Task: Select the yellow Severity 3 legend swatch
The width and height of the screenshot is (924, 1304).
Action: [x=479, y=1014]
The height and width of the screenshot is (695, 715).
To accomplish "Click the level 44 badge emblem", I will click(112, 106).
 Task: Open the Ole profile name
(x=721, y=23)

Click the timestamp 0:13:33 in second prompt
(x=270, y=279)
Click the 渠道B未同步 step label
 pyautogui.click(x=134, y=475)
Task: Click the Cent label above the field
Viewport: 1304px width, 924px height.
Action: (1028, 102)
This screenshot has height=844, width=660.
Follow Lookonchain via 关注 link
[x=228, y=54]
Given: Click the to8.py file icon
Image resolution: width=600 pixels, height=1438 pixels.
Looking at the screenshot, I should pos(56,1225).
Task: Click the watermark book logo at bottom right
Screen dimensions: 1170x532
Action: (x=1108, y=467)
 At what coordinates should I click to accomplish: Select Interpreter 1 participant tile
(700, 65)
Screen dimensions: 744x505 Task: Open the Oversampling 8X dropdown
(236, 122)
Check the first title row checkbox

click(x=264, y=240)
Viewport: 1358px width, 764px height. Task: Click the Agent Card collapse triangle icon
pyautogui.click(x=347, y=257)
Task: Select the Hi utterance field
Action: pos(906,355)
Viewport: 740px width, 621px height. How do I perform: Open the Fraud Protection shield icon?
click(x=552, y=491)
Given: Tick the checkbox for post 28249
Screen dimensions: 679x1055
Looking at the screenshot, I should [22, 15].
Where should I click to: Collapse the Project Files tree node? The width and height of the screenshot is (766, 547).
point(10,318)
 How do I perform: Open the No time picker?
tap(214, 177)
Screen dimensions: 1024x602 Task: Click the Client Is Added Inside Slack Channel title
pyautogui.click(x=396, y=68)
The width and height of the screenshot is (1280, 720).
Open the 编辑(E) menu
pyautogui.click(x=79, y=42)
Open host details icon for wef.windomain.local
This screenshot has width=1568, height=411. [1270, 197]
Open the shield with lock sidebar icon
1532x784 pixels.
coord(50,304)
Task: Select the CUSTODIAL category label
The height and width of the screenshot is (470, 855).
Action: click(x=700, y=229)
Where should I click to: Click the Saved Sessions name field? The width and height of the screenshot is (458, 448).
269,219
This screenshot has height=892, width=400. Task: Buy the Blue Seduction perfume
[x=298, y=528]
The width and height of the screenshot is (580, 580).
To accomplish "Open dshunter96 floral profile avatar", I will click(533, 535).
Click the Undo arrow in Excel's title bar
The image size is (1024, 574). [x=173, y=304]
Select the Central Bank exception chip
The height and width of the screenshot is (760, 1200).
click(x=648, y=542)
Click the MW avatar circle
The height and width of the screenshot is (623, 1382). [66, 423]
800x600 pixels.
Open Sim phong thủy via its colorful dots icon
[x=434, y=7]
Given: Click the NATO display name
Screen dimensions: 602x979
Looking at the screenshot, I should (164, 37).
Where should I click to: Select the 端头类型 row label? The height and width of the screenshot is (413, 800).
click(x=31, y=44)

-- Exercise --
Please reproduce every record shown above, exactly as written.

-- Exercise answer --
Task: Select the yellow Severity 3 legend swatch
The width and height of the screenshot is (924, 1304).
Action: [x=479, y=1014]
The height and width of the screenshot is (695, 715).
To accomplish "Click the level 44 badge emblem", I will click(112, 106).
 Task: Open the Ole profile name
(x=721, y=23)

Click the timestamp 0:13:33 in second prompt
(x=270, y=279)
Click the 渠道B未同步 step label
 pyautogui.click(x=134, y=475)
Task: Click the Cent label above the field
Viewport: 1304px width, 924px height.
Action: (1028, 102)
This screenshot has height=844, width=660.
Follow Lookonchain via 关注 link
[x=228, y=54]
Given: Click the to8.py file icon
Image resolution: width=600 pixels, height=1438 pixels.
Looking at the screenshot, I should pos(56,1225).
Task: Click the watermark book logo at bottom right
Screen dimensions: 1170x532
Action: (x=1108, y=467)
 At what coordinates should I click to accomplish: Select Interpreter 1 participant tile
(700, 65)
Screen dimensions: 744x505 Task: Open the Oversampling 8X dropdown
(236, 122)
Check the first title row checkbox

click(x=264, y=240)
Viewport: 1358px width, 764px height. Task: Click the Agent Card collapse triangle icon
pyautogui.click(x=347, y=257)
Task: Select the Hi utterance field
Action: pos(906,355)
Viewport: 740px width, 621px height. How do I perform: Open the Fraud Protection shield icon?
click(x=552, y=491)
Given: Tick the checkbox for post 28249
Screen dimensions: 679x1055
Looking at the screenshot, I should [22, 15].
Where should I click to: Collapse the Project Files tree node? The width and height of the screenshot is (766, 547).
point(10,318)
 How do I perform: Open the No time picker?
tap(214, 177)
Screen dimensions: 1024x602 Task: Click the Client Is Added Inside Slack Channel title
pyautogui.click(x=396, y=68)
The width and height of the screenshot is (1280, 720).
Open the 编辑(E) menu
pyautogui.click(x=79, y=42)
Open host details icon for wef.windomain.local
This screenshot has width=1568, height=411. [1270, 197]
Open the shield with lock sidebar icon
1532x784 pixels.
coord(50,304)
Task: Select the CUSTODIAL category label
The height and width of the screenshot is (470, 855).
Action: click(x=700, y=229)
Where should I click to: Click the Saved Sessions name field? The width and height of the screenshot is (458, 448).
269,219
This screenshot has height=892, width=400. Task: Buy the Blue Seduction perfume
[x=298, y=528]
The width and height of the screenshot is (580, 580).
To accomplish "Open dshunter96 floral profile avatar", I will click(533, 535).
Click the Undo arrow in Excel's title bar
The image size is (1024, 574). [x=173, y=304]
Select the Central Bank exception chip
The height and width of the screenshot is (760, 1200).
click(x=648, y=542)
Click the MW avatar circle
The height and width of the screenshot is (623, 1382). [66, 423]
800x600 pixels.
Open Sim phong thủy via its colorful dots icon
[x=434, y=7]
Given: Click the NATO display name
Screen dimensions: 602x979
Looking at the screenshot, I should (164, 37).
Where should I click to: Select the 端头类型 row label? The height and width of the screenshot is (413, 800).
click(x=31, y=44)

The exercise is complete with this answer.